In the abstract below on constitutively active Notch4 and arteriovenous malformations, list each feature of arterialization that accompanied the int3-mediated vascular defects.

[EXCERPT]
■ ■ ■ ■

Endothelial expression of constitutively active Notch4 elicits reversible arteriovenous malformations in adult mice.

Direct communication between arteries and veins without intervening capillary beds is the primary pathology of arteriovenous malformations (AVMs). Although Notch signaling is implicated in embryonic arteriovenous (AV) differentiation, its function in the adult mammalian vasculature has not been established due to the embryonic lethality that often occurs in both gain- and loss-of-function mutants. We expressed a constitutively active Notch4, int3, in the adult mouse endothelium by using the tetracycline-repressible system to suppress int3 during embryogenesis. int3 caused profound blood vessel enlargement and AV shunting, which are hallmarks of AVM, and led to lethality within weeks of its expression. Vessel enlargement, a manifestation of AVM, occurred in an apparently tissue-specific fashion; the liver, uterus, and skin were affected. int3-mediated vascular defects were accompanied by arterialization, including ectopic venous expression of ephrinB2, increased smooth muscle cells, and up-regulation of endogenous Notch signaling. Remarkably, the defective vessels and illness were reversed upon repression of int3 expression. Finally, endothelial expression of a constitutively active Notch1 induced similar hepatic vascular lesions. Our results provide gain-of-function evidence that Notch signaling in the adult endothelium is sufficient to render arterial characteristics and lead to AVMs.

■ ■ ■ ■

[PROVIDED RECORDS]
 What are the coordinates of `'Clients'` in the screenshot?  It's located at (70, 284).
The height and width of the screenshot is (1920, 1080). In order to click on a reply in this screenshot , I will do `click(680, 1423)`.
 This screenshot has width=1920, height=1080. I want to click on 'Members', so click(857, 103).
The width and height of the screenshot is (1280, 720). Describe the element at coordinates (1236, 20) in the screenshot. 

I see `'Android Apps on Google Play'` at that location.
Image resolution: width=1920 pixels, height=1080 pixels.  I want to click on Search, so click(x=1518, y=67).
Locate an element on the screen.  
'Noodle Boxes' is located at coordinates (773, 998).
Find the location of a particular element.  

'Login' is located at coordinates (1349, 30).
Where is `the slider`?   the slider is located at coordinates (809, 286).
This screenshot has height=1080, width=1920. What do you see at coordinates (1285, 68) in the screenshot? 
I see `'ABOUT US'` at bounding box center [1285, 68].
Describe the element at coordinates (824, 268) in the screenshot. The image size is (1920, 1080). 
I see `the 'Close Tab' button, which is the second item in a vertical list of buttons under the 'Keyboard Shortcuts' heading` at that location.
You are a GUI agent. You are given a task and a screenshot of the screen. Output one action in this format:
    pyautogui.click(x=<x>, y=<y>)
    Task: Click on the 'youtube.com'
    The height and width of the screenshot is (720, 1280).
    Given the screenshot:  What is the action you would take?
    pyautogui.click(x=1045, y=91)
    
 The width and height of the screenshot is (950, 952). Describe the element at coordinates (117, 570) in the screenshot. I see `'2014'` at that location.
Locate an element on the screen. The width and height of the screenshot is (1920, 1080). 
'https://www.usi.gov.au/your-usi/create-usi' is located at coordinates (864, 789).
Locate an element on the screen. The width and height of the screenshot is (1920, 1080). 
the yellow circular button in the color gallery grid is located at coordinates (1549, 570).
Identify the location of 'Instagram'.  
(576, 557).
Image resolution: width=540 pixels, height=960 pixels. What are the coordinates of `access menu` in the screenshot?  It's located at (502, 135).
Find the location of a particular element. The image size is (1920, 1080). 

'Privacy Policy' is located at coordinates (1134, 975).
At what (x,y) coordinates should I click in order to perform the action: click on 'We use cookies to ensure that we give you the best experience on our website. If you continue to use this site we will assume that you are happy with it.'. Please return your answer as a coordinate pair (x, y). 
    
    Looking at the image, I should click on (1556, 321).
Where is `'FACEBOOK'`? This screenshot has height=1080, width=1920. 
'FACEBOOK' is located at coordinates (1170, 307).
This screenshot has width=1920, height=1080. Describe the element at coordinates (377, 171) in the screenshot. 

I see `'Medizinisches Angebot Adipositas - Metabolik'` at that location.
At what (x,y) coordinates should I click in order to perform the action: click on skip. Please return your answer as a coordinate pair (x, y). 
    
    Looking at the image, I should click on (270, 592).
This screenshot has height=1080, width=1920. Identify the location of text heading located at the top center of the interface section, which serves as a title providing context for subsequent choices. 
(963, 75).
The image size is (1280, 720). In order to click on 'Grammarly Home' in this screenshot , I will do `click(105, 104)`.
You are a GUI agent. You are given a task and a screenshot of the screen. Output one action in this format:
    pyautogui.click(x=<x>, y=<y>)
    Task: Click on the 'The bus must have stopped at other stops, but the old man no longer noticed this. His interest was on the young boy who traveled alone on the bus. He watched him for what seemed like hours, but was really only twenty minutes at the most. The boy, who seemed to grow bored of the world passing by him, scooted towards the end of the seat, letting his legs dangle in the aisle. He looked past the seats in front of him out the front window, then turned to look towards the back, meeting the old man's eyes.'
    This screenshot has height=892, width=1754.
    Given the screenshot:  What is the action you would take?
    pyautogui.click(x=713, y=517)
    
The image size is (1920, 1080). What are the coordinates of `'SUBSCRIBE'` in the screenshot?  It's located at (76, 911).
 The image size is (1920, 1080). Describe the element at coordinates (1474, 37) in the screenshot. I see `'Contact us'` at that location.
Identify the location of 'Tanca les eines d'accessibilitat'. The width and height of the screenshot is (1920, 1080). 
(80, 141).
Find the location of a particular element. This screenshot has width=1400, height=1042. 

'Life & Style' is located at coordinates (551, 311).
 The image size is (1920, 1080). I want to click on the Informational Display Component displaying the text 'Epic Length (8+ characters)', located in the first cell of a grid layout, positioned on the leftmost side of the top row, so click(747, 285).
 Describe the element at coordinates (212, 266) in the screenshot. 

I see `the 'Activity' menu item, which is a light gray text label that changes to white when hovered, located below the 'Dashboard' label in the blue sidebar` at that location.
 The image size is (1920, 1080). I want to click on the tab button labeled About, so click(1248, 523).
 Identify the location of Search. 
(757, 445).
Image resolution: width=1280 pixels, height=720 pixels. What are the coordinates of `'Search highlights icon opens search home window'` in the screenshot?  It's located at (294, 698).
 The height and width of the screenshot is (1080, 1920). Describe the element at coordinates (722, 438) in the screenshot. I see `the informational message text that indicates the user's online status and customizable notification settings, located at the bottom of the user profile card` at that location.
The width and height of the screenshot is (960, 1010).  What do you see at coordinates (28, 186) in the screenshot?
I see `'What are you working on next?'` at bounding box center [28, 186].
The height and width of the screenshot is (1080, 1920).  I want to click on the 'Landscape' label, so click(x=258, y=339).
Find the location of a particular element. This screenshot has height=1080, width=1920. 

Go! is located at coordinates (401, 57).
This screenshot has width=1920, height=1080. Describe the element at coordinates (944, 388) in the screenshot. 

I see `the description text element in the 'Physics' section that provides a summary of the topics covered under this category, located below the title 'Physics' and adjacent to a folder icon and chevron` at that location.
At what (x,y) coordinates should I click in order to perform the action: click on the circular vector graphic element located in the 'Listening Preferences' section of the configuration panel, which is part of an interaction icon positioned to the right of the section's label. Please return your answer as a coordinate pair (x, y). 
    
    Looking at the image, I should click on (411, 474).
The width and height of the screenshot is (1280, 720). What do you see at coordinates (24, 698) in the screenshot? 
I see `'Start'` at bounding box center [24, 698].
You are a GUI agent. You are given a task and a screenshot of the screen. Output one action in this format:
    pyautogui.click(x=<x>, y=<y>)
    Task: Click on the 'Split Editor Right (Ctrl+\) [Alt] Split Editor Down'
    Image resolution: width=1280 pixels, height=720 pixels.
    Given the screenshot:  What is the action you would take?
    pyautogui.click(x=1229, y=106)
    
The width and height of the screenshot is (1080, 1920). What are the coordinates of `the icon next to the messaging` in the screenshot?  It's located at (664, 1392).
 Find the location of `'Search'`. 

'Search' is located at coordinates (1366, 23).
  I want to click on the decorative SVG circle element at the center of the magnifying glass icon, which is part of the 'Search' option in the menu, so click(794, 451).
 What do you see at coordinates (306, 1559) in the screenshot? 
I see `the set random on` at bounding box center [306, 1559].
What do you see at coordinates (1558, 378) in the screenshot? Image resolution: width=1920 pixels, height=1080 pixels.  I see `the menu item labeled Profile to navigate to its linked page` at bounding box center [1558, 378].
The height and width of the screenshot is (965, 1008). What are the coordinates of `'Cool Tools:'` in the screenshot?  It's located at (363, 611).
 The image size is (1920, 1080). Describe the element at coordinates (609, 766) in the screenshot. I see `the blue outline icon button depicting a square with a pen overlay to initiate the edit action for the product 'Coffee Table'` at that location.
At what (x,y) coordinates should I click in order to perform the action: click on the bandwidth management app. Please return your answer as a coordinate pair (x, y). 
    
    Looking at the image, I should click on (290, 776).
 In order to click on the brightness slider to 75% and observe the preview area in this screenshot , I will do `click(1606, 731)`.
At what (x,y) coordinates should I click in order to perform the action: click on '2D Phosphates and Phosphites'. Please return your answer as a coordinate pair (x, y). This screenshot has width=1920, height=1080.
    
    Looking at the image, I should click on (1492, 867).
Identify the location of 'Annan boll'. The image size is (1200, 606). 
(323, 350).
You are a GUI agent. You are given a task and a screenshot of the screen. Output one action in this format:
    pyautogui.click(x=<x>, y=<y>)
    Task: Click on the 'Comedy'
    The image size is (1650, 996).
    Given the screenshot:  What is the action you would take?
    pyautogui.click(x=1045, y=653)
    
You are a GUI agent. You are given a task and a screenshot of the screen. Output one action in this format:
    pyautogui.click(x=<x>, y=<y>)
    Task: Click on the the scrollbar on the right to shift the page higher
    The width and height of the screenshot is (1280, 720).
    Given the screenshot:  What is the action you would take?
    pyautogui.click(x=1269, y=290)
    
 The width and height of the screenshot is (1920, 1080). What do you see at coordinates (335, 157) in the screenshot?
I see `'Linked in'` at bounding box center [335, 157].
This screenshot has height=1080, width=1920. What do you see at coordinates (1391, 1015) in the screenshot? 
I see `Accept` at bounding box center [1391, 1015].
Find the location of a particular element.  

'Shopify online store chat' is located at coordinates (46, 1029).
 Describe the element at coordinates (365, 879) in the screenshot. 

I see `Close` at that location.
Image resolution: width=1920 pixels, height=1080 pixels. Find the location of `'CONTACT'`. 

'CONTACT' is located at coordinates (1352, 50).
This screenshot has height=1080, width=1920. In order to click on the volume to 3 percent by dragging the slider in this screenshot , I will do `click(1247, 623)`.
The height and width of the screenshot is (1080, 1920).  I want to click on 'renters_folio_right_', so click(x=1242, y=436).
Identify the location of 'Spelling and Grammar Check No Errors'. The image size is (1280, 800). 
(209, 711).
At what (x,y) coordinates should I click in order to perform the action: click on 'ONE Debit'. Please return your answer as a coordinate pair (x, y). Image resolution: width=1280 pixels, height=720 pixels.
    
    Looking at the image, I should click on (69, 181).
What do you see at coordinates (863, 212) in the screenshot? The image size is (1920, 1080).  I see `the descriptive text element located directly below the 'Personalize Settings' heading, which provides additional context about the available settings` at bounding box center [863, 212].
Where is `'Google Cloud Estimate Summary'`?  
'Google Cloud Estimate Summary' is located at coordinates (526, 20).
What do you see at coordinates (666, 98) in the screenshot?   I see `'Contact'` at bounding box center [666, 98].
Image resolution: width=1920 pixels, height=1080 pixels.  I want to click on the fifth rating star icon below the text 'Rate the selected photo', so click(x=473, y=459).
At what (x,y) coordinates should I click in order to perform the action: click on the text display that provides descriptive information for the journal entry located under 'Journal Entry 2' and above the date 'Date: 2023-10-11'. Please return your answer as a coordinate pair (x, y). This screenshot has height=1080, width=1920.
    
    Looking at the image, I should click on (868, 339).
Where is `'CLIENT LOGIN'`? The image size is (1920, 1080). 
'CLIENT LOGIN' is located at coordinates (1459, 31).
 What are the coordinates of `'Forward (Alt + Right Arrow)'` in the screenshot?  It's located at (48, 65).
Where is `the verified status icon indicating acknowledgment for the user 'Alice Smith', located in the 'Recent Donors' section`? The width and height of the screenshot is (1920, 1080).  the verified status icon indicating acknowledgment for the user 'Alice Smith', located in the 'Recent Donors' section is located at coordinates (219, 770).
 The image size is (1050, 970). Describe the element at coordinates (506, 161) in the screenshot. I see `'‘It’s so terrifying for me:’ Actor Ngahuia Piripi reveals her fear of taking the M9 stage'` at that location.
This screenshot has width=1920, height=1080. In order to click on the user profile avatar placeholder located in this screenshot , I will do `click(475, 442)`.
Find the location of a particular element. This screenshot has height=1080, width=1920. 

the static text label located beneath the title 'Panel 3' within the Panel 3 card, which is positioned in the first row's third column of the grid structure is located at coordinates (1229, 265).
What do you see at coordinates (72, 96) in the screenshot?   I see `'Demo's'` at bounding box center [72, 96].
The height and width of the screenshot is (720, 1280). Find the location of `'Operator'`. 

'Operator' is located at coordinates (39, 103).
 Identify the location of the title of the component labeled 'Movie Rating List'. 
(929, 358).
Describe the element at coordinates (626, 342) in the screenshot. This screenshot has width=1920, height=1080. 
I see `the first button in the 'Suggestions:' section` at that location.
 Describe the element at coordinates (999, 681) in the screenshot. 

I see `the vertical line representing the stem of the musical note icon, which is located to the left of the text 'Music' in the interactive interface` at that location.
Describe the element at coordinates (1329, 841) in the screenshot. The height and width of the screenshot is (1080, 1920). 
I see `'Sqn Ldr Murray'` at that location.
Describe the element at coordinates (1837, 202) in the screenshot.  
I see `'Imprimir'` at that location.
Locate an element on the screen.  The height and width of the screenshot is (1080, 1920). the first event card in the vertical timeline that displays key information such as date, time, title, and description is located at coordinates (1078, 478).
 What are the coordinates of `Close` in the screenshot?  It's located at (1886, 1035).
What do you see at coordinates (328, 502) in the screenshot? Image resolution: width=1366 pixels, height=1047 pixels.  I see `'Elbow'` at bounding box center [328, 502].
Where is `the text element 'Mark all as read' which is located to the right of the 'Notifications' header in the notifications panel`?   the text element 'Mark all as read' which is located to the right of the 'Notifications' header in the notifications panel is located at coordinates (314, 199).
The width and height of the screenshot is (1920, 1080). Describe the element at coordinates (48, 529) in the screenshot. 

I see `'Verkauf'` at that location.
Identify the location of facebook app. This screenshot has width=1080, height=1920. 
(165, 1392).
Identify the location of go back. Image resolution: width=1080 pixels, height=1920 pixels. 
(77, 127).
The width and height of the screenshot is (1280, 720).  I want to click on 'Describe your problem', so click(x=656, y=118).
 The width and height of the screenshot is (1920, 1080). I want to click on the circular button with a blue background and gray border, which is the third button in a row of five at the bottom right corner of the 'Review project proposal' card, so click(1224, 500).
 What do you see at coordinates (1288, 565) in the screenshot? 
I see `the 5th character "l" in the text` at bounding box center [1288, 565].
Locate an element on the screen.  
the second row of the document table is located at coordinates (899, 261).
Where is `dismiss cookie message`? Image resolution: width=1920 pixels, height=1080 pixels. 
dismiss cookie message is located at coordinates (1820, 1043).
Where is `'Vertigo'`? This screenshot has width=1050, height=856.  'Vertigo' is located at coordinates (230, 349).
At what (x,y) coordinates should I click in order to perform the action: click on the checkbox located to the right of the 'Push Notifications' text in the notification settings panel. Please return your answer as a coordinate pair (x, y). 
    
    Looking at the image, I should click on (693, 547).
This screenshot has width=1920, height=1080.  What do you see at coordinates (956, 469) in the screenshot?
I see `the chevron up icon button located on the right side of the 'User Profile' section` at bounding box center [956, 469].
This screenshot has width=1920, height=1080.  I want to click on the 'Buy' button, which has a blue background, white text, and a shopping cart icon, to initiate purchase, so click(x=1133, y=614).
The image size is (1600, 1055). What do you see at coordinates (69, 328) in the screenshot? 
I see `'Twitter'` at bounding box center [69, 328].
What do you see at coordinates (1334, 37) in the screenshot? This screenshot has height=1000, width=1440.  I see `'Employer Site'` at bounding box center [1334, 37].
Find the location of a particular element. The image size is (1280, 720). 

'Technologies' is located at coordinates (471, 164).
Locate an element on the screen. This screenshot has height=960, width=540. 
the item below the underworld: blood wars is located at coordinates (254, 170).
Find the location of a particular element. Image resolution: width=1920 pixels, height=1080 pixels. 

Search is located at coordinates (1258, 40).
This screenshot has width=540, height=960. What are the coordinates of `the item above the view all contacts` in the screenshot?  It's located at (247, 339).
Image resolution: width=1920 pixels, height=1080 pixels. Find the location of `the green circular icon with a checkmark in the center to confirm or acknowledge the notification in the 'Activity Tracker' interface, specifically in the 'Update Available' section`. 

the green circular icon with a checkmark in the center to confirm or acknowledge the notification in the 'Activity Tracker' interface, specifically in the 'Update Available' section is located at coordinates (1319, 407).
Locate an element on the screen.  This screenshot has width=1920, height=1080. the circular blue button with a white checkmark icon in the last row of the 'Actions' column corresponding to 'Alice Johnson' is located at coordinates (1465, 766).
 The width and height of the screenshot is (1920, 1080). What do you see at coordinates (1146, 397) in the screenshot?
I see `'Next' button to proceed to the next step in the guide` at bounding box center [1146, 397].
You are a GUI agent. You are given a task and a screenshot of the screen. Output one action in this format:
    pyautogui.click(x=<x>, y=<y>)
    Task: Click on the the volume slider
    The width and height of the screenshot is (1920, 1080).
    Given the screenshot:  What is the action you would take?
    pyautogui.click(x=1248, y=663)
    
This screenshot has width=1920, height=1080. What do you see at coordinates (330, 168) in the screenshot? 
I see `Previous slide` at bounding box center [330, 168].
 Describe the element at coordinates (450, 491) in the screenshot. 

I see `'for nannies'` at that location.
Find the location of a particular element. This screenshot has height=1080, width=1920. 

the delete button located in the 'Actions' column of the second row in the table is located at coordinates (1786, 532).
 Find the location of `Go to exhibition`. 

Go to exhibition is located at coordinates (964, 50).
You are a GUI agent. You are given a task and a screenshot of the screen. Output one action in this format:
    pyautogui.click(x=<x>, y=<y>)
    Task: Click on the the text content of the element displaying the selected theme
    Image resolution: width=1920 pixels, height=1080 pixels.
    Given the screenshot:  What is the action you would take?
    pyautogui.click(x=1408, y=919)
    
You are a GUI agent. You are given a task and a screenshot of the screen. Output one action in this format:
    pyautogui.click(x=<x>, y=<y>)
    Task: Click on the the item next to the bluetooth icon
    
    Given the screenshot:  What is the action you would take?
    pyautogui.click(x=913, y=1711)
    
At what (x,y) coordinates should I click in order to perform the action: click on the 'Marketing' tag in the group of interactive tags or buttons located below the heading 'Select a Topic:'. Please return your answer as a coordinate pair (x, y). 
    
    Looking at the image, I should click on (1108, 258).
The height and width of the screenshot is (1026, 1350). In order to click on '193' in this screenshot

■ ■ ■ ■

[RESPONSE]
- Ectopic venous expression of ephrinB2
- Increased smooth muscle cells
- Up-regulation of endogenous Notch signaling